**To do:**
Search the data for the word "item" and copy every line that contains it.

**Supplied data:**
------------------------------------------------
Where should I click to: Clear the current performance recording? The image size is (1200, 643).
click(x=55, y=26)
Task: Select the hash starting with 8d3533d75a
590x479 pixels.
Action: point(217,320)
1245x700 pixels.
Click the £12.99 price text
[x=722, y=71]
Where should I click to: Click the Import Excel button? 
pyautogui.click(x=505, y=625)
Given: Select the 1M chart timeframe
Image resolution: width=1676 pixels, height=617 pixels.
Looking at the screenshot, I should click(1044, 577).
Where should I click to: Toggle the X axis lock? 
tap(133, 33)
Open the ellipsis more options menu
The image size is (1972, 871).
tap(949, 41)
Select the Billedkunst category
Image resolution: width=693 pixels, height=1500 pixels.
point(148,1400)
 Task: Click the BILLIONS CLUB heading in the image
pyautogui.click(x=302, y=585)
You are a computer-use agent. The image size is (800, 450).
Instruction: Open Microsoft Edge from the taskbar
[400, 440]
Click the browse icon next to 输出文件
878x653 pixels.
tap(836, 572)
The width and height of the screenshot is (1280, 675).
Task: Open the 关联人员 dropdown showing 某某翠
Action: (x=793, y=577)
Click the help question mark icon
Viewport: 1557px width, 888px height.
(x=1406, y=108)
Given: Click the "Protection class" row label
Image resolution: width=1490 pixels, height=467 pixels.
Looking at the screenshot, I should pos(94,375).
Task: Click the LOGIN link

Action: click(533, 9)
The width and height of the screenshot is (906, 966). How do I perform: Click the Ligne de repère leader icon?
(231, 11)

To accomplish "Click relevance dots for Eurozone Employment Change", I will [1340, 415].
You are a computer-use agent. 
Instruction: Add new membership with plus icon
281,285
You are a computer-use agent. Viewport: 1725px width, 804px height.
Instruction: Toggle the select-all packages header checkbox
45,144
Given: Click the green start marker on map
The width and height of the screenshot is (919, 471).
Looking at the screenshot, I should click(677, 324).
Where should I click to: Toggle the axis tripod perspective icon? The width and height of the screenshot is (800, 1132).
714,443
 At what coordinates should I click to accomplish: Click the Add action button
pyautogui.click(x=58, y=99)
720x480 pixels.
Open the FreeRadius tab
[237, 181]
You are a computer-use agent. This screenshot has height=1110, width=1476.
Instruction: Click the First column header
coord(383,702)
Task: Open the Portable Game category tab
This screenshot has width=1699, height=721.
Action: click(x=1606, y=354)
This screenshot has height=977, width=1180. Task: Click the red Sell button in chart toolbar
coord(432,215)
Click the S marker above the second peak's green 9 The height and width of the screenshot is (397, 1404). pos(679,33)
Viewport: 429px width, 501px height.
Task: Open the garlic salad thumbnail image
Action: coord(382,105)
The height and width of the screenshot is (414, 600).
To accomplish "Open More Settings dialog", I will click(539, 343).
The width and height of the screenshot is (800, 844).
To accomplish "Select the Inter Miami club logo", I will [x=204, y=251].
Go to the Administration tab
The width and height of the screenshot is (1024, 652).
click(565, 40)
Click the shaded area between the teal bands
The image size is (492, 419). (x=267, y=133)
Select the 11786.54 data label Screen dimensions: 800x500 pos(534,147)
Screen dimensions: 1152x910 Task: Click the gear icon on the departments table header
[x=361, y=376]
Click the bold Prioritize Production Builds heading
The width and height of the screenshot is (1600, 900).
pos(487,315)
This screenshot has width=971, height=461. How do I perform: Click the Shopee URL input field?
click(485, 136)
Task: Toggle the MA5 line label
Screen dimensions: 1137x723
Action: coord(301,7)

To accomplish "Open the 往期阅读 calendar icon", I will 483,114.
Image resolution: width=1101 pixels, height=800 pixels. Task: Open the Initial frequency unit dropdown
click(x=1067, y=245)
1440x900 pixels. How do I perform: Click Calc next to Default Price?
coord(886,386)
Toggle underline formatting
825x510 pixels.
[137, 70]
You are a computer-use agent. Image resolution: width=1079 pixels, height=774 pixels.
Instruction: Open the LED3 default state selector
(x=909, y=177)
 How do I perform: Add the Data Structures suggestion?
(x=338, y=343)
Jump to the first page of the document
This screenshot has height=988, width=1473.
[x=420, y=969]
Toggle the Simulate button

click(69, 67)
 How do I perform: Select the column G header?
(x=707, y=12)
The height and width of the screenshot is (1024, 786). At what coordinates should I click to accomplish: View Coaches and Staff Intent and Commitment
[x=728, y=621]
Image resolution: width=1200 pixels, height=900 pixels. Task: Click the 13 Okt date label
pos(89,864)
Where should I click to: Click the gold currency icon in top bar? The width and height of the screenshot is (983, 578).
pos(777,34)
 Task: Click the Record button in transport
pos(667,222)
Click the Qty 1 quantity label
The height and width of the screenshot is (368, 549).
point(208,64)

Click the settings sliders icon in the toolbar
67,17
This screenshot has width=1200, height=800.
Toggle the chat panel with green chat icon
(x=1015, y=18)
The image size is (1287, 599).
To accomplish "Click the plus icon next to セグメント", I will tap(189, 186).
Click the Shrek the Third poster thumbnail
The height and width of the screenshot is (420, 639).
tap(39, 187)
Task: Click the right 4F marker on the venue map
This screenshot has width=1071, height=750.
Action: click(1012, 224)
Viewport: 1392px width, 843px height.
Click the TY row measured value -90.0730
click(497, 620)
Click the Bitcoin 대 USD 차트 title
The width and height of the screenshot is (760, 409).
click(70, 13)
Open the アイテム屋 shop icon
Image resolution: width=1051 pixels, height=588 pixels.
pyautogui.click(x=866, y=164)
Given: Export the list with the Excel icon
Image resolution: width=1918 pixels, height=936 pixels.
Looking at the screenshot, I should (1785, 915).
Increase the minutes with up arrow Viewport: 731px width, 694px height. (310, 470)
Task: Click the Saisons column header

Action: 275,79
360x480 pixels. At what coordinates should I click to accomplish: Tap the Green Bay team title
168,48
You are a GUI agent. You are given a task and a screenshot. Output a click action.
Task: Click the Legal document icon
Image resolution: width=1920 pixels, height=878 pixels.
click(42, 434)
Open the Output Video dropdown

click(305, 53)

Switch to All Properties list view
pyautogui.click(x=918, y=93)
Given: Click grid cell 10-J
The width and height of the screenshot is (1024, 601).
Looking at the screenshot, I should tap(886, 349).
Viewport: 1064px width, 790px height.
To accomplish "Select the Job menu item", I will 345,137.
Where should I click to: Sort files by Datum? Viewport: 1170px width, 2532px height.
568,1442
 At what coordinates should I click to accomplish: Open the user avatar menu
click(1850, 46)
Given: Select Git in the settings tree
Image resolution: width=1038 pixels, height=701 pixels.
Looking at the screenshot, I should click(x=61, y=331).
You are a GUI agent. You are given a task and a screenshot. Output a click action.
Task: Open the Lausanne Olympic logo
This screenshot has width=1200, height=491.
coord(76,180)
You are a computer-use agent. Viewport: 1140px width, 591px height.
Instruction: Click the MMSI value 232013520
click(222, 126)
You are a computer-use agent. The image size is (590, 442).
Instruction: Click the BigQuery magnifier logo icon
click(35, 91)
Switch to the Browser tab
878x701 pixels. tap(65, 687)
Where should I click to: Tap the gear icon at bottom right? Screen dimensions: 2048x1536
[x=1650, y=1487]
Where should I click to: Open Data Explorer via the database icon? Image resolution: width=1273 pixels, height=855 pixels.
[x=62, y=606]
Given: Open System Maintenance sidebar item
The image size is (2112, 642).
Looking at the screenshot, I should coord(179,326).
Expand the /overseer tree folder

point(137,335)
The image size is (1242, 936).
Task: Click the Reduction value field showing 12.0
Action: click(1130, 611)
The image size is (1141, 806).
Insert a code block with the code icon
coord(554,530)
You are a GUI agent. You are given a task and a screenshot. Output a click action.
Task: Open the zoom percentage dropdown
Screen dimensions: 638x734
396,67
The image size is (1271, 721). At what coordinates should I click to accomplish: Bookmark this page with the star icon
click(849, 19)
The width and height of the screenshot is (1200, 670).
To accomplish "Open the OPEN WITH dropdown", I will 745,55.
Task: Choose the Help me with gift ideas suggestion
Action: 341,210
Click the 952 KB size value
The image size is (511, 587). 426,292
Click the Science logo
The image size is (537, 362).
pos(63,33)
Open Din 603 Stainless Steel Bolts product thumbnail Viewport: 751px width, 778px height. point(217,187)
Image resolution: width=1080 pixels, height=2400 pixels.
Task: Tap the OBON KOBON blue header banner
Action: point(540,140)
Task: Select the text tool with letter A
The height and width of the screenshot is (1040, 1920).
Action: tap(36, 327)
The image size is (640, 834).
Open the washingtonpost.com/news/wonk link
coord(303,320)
------------------------------------------------
**Answer section:**
To accomplish "Select the Job menu item", I will 345,137.
Given: Open System Maintenance sidebar item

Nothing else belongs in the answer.